Record excerpts:
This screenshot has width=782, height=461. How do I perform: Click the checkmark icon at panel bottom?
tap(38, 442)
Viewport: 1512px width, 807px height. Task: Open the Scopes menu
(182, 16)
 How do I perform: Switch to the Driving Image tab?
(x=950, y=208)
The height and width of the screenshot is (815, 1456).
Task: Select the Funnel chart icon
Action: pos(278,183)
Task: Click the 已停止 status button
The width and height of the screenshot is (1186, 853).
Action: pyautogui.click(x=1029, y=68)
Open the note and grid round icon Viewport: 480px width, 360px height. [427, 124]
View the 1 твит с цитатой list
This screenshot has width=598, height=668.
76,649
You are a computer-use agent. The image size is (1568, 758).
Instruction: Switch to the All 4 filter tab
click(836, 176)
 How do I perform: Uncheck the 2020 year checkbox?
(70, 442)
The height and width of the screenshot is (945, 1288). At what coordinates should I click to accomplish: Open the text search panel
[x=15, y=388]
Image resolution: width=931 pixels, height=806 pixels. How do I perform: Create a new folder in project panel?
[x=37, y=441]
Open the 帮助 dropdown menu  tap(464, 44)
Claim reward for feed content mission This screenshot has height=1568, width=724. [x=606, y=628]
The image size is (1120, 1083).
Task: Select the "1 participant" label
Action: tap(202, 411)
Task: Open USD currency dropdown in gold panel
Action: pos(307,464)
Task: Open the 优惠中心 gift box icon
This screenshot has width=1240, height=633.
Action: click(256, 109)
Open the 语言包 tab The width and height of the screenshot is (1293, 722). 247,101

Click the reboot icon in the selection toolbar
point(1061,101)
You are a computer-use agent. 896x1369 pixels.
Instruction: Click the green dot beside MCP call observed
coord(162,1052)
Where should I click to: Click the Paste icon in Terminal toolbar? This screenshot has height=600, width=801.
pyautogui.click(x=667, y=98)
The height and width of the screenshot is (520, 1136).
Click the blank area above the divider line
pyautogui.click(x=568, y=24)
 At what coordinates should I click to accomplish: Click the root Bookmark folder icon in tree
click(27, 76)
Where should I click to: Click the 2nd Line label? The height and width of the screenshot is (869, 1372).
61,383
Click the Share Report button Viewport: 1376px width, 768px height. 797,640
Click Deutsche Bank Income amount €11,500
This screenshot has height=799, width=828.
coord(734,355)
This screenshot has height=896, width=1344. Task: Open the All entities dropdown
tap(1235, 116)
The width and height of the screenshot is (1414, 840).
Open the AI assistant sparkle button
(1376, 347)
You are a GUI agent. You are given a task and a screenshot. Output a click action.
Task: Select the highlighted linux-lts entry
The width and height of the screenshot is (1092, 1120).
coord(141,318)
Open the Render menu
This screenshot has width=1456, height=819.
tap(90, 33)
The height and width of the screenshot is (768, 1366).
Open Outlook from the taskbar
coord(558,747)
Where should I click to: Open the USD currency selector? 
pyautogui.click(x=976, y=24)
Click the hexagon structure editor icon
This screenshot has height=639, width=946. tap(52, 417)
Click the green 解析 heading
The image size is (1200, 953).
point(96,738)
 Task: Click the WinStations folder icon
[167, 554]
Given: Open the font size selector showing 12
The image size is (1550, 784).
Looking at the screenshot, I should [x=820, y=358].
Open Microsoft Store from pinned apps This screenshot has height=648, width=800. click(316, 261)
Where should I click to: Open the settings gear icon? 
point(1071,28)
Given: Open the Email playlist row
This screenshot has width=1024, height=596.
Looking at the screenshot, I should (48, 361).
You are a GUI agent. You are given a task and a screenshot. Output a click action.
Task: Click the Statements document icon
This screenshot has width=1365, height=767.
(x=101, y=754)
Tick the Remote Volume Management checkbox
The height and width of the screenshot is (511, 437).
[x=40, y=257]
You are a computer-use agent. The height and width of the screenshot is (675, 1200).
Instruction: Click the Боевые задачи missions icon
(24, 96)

Instructions for the task:
Reproduce the entries from the line with "Image resolution: width=931" up to and including the line with "Open the 帮助", keeping the requests as they are, but multiply every coordinate in the answers by 0.5. Round each result to a whole number, with halves going up.

Output for this task:
Image resolution: width=931 pixels, height=806 pixels. How do I perform: Create a new folder in project panel?
[x=19, y=221]
Open the 帮助 dropdown menu  tap(232, 22)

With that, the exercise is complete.